Mrs. Shakespeare: The Complete Works
This is Anne Hathaway’s story, written years after her husband has died. Her daughter Susanna has given her a beautiful book of blank pages, covered in ivory-colored vellum, complete with silver clasp, lock and key. She feels destined to write her story in it, “the true history of how it was between me and Mr. Shakespeare.” She sets out to write about her one and only trip to London to see her husband. Intertwined with this story we learn about her daughters, her in-laws, her worthy son-in-law and her ne’er do well one, her feelings about her husband, and even the mysterious second best bed, told in a very frank and conversational manner.
Mrs. Shakespeare feels no great reverence for her husband. He greets her upon her arrival in London, after months of separation, “‘Shall I compare thee to a summer’s day?’ he enquired politely. ‘No thanks!’ I said.” Mrs.
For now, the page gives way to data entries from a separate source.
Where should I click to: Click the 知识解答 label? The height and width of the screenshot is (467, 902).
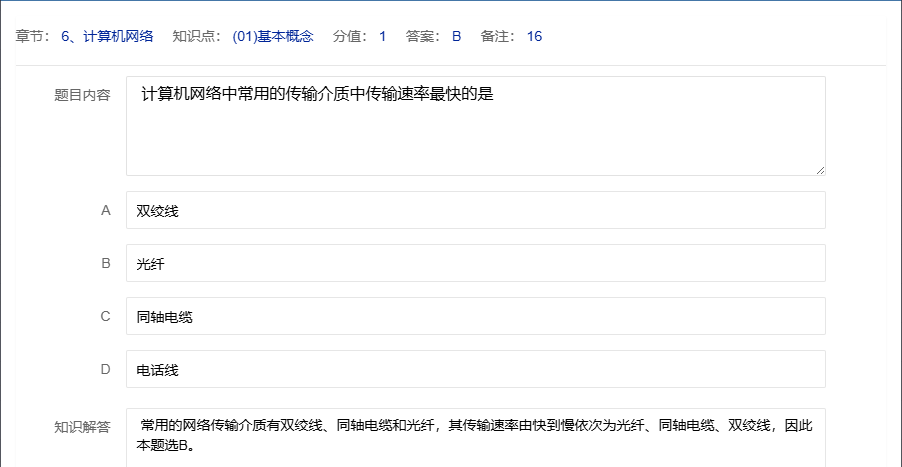[82, 427]
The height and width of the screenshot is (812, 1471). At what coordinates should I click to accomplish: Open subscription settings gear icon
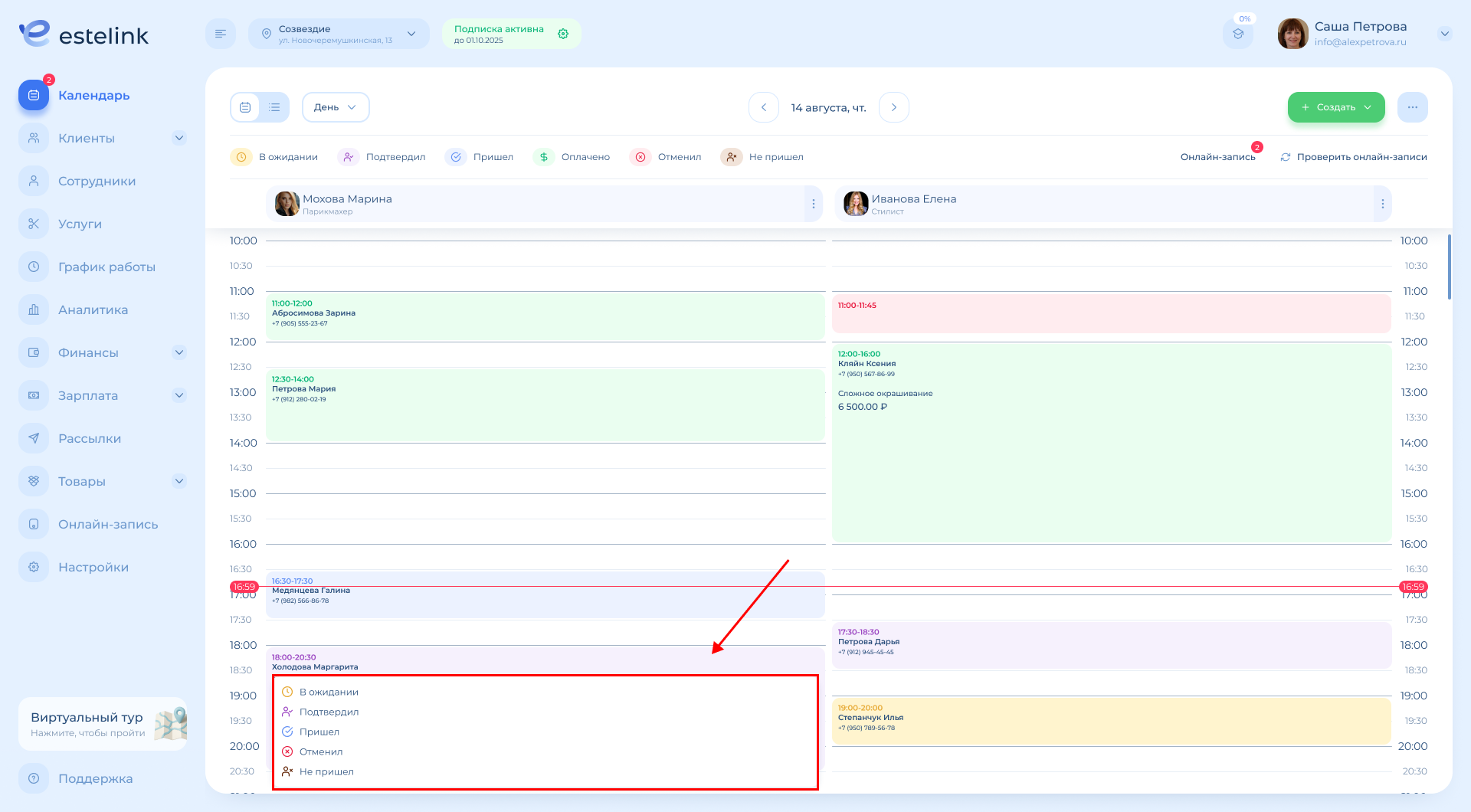(x=563, y=34)
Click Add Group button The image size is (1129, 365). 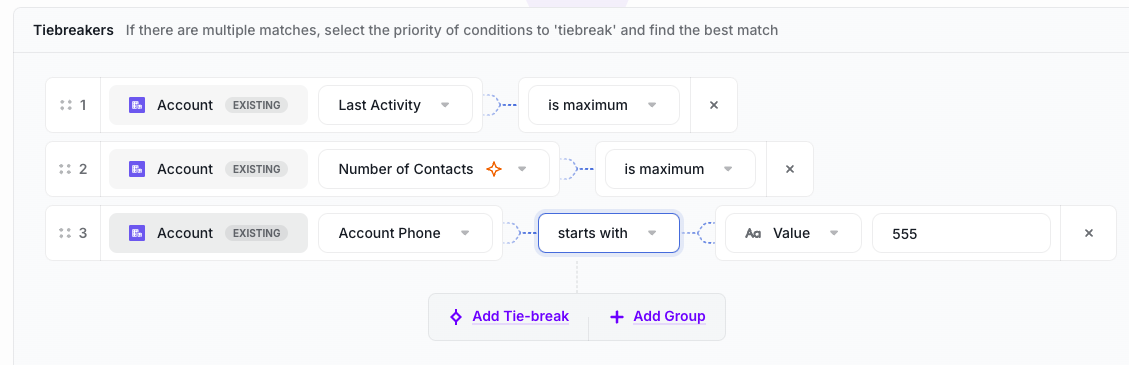click(x=657, y=317)
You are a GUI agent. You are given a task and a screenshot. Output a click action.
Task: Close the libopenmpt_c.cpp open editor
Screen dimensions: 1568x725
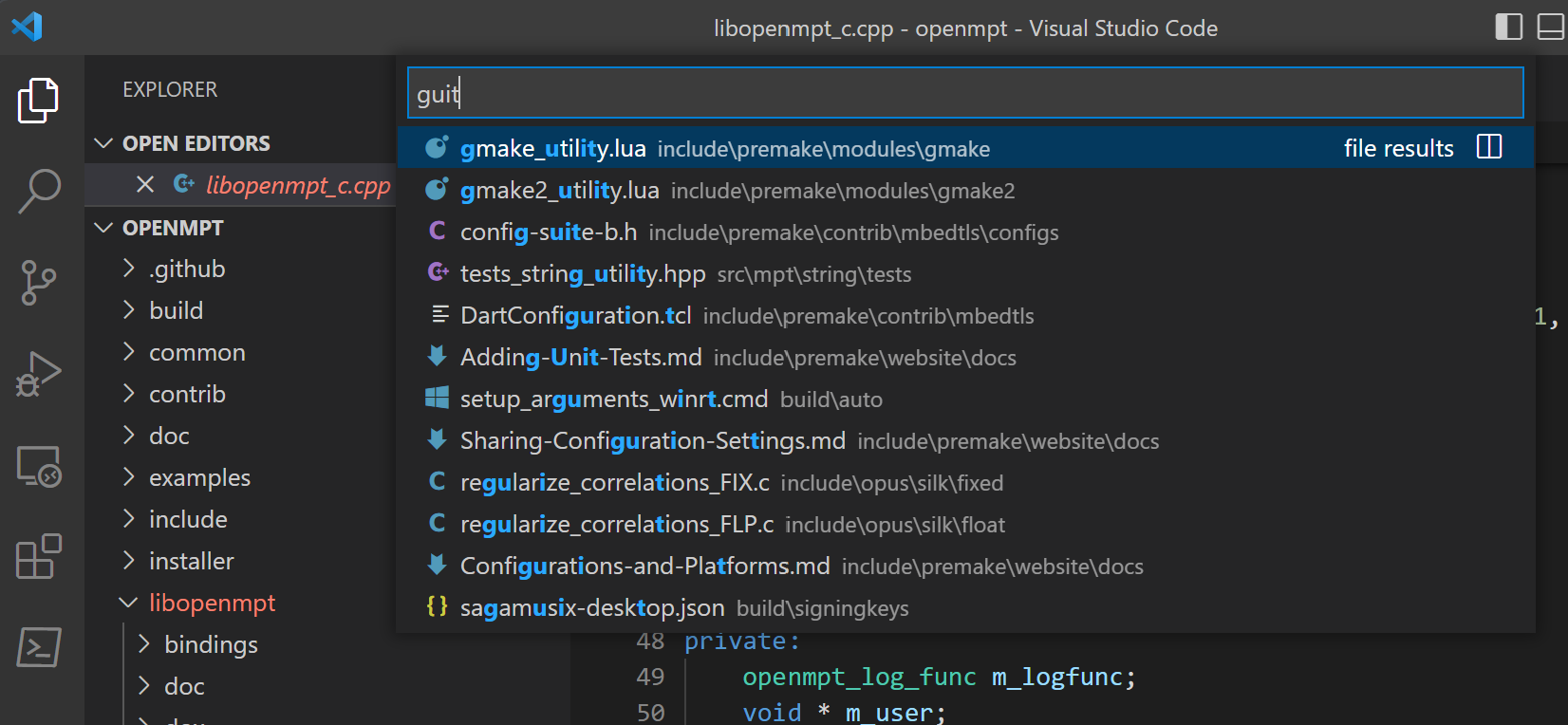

Shakespeare claims she has no liking for fancy talk and poesy (it gives her a headache), but she doesn’t do too badly herself, describing Mr. Shakespeare, “He had a look in his eyes like the sound of a clump of dirt falling on a coffin.” Later she explicates one of her husband’s sonnets, for the benefit of the “reader who is not accustomed to the kind of riddling speech you find in poesy.”
At the time of her trip to London in 1594, her husband has yet to reach the pinnacle of his career. He has had minor acting parts, “Ghosts, heralds, third murderers, fourth messengers, and so forth.” But he has not succeeded even in these lowly parts–he forgets his lines and has to make up speeches on the spot. But he has acquired a wealthy patron, and some expensive possessions for his wife to admire (or not), and which play a large role during her trip to London. Mrs. Shakespeare has a distinctive voice. While it might be a bit sharp to handle in person, it is very refreshing to listen to as she describes her life since meeting Mr. Shakespeare. She is always cognizant of the needs of her readers, frequently addressing us directly, but has to temper these needs by her insistence on telling the truth, however upsetting it might be.
Robert Nye provides a brief afterword in which he notes the sources from which certain components of his novel come, which helps to sort fact from imagination. I am not a Shakespeare scholar, but I had great fun finding elements of his work in her story. My view of him will be forever slightly altered by reading this engaging book.